(Stored records)
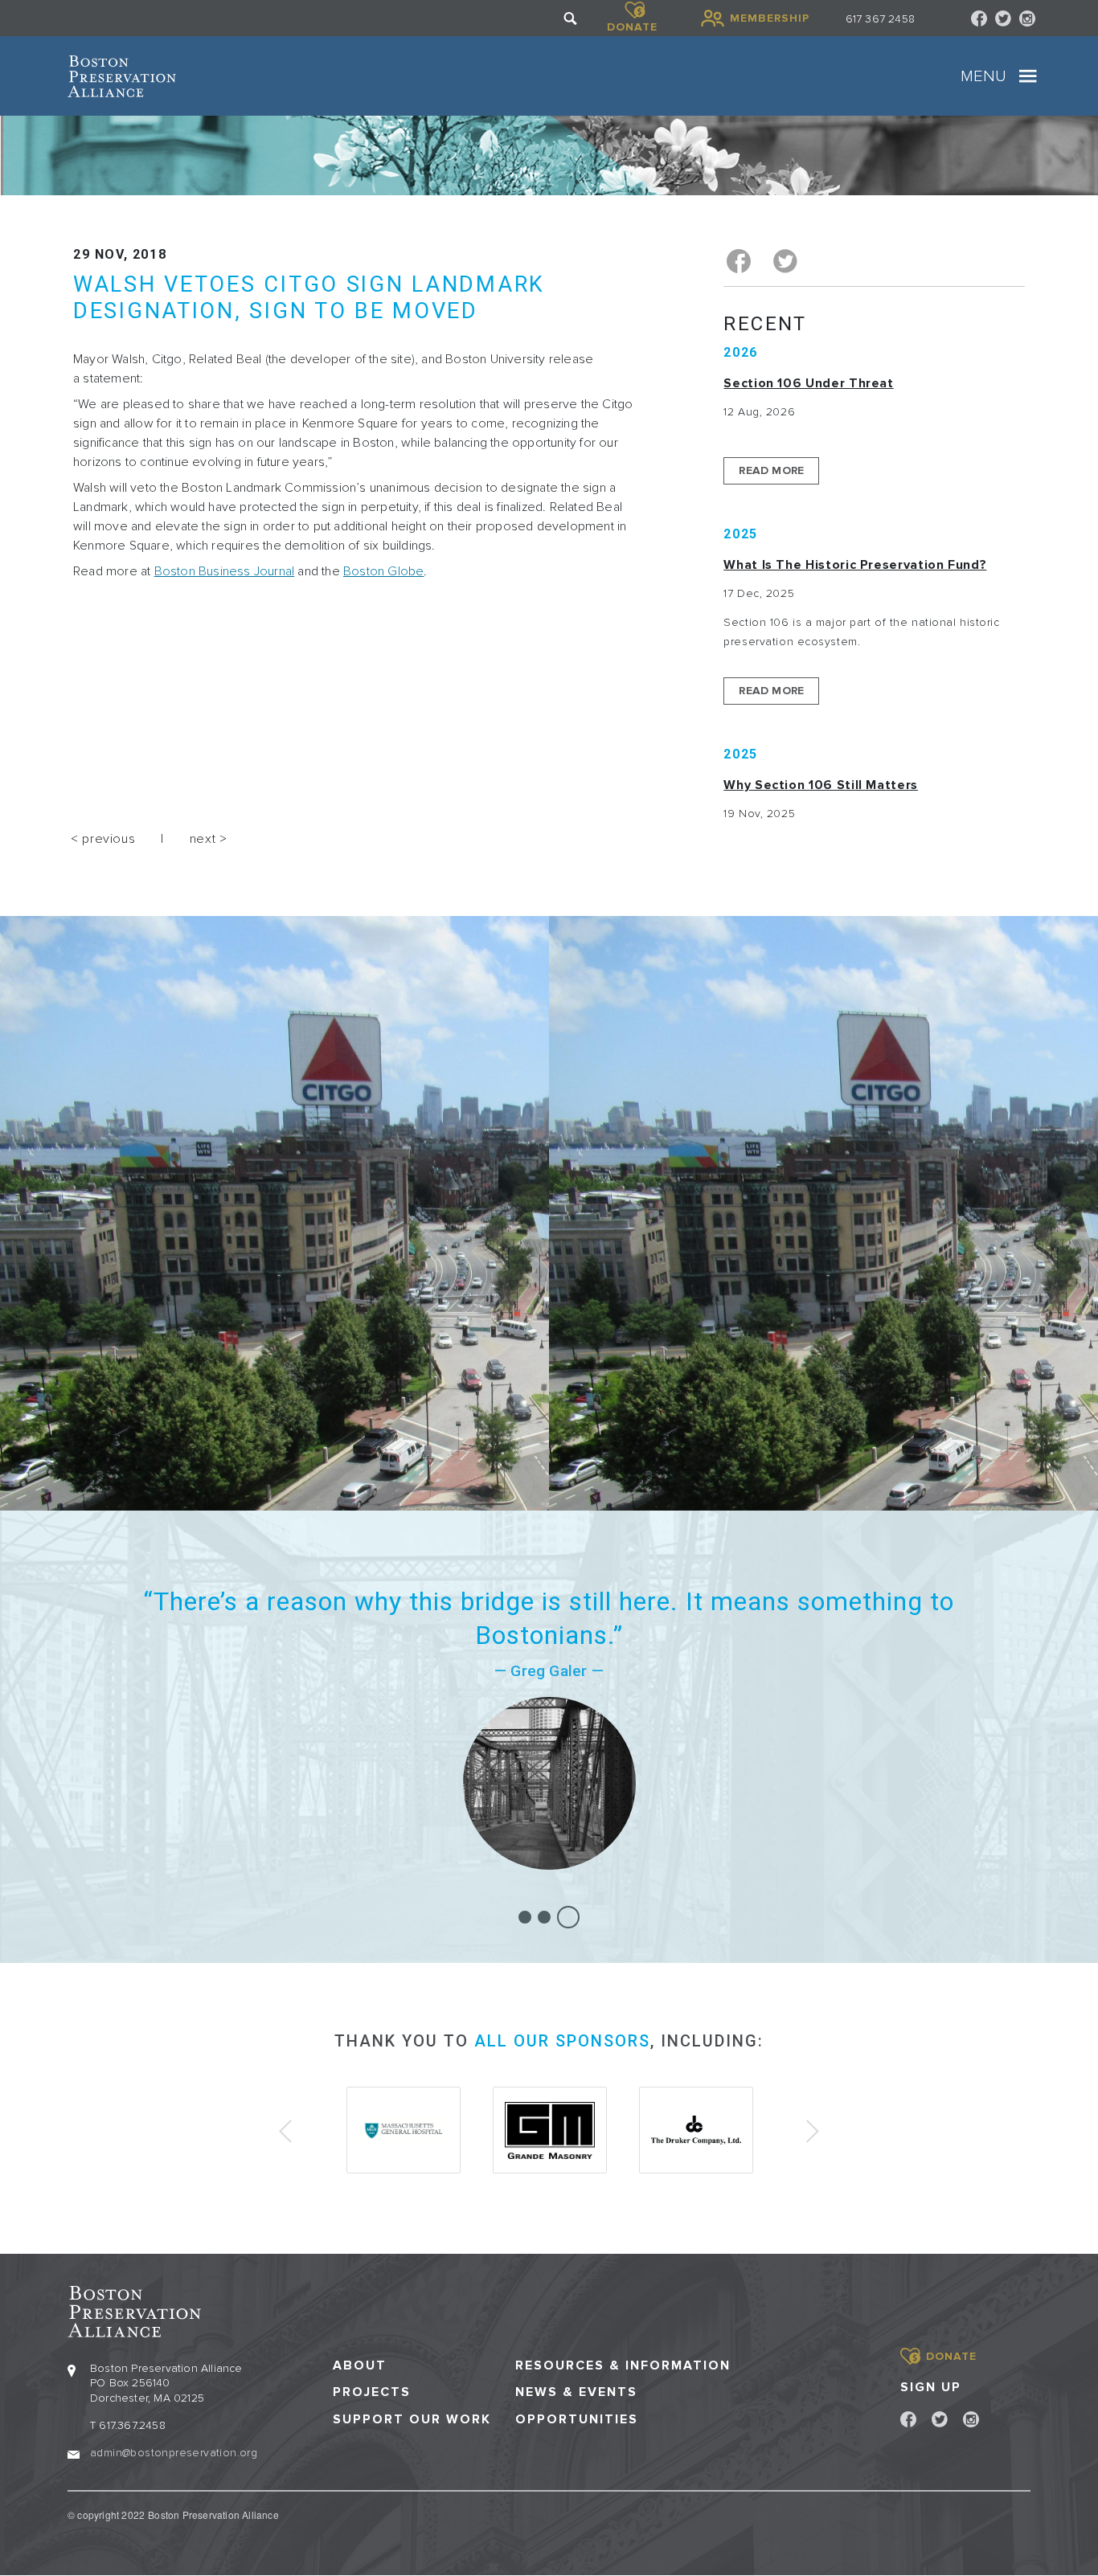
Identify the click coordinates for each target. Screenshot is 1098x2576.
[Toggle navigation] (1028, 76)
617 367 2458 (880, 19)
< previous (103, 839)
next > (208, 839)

...

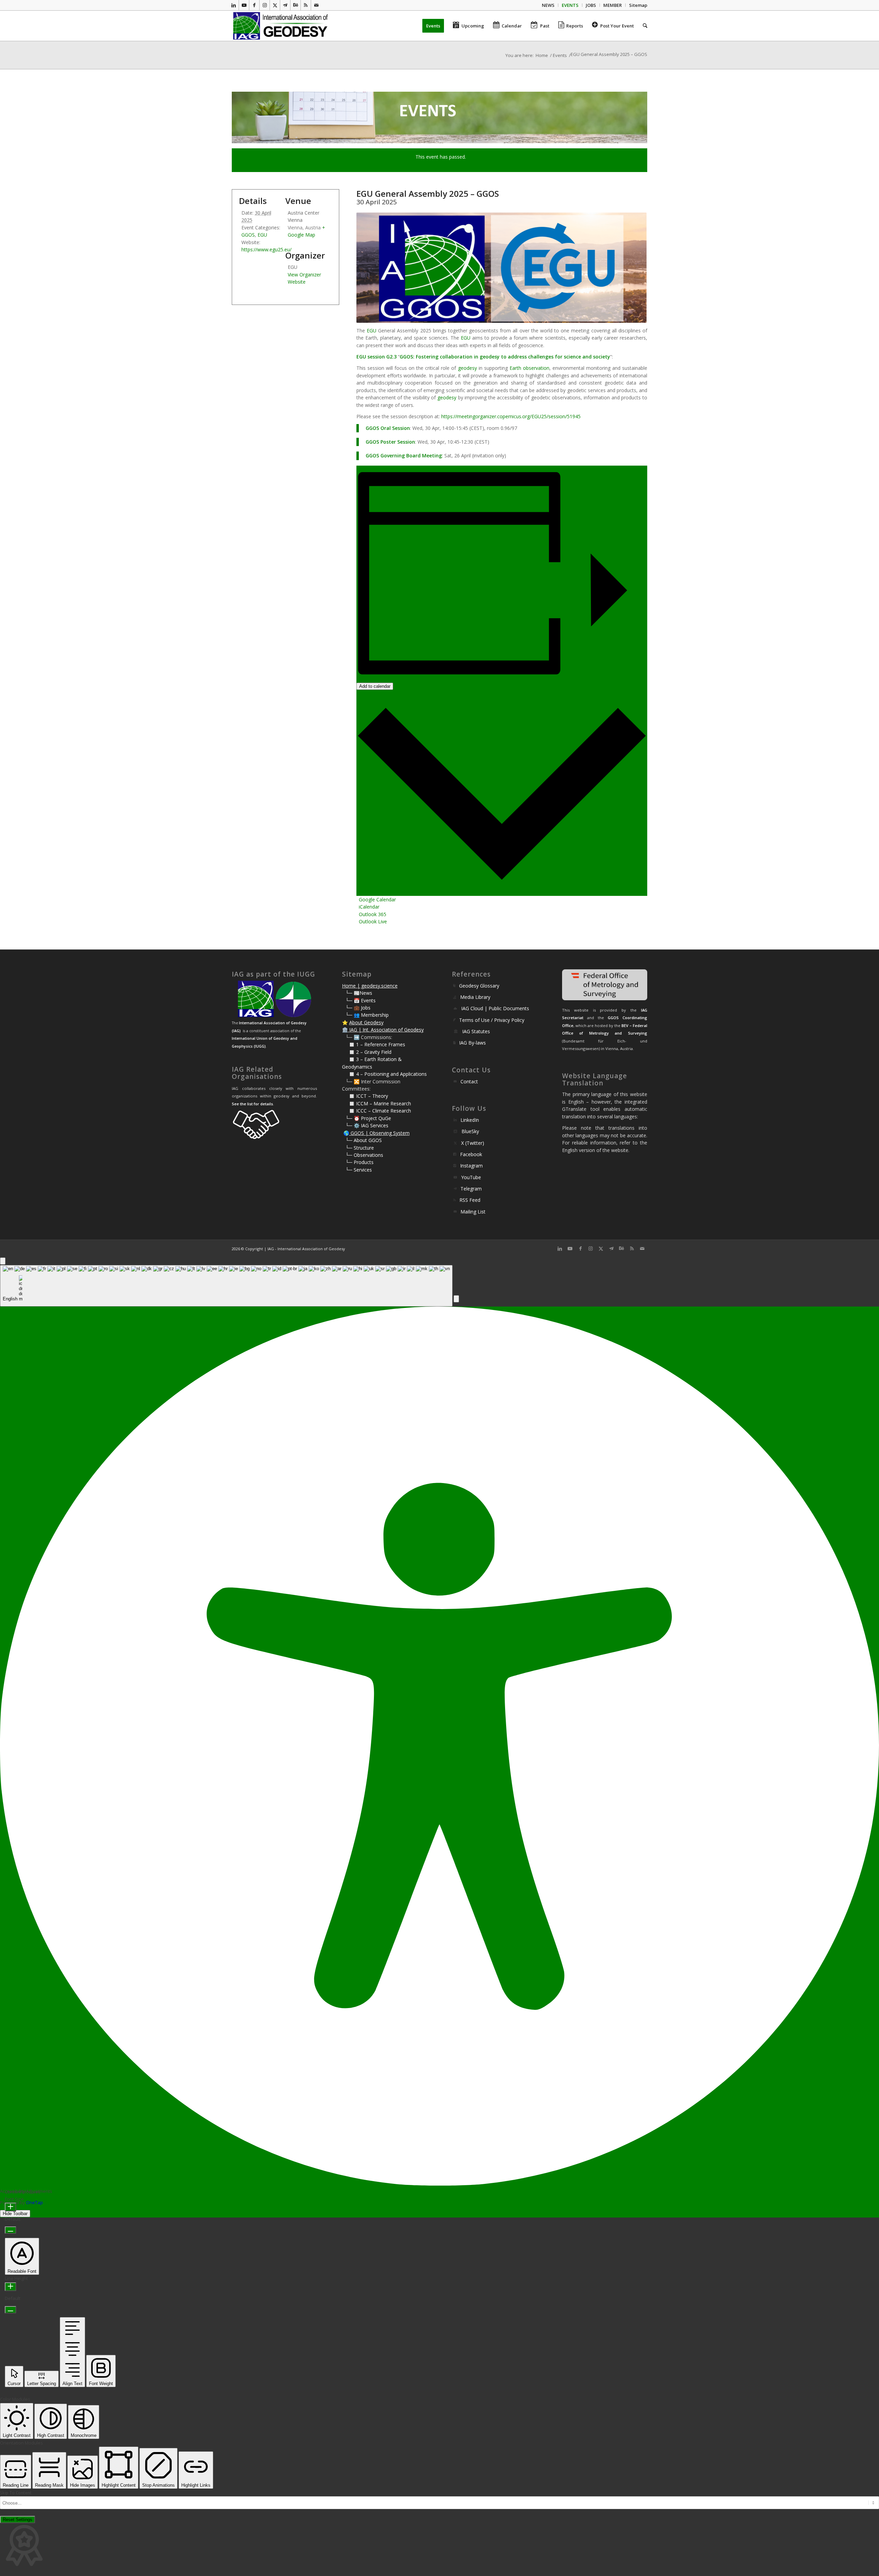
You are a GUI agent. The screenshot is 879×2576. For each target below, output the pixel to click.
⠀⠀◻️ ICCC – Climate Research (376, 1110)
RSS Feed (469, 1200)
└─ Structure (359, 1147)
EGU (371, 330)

> [Work to complete]: Every line in the data that holds the string "target" should be returned.

> [Written answer]:
Identify the click coordinates for each target. Screenshot is 1098x2576.
You are a GUI agent. The screenshot is 879×2576. For each target below, output the pixel to click.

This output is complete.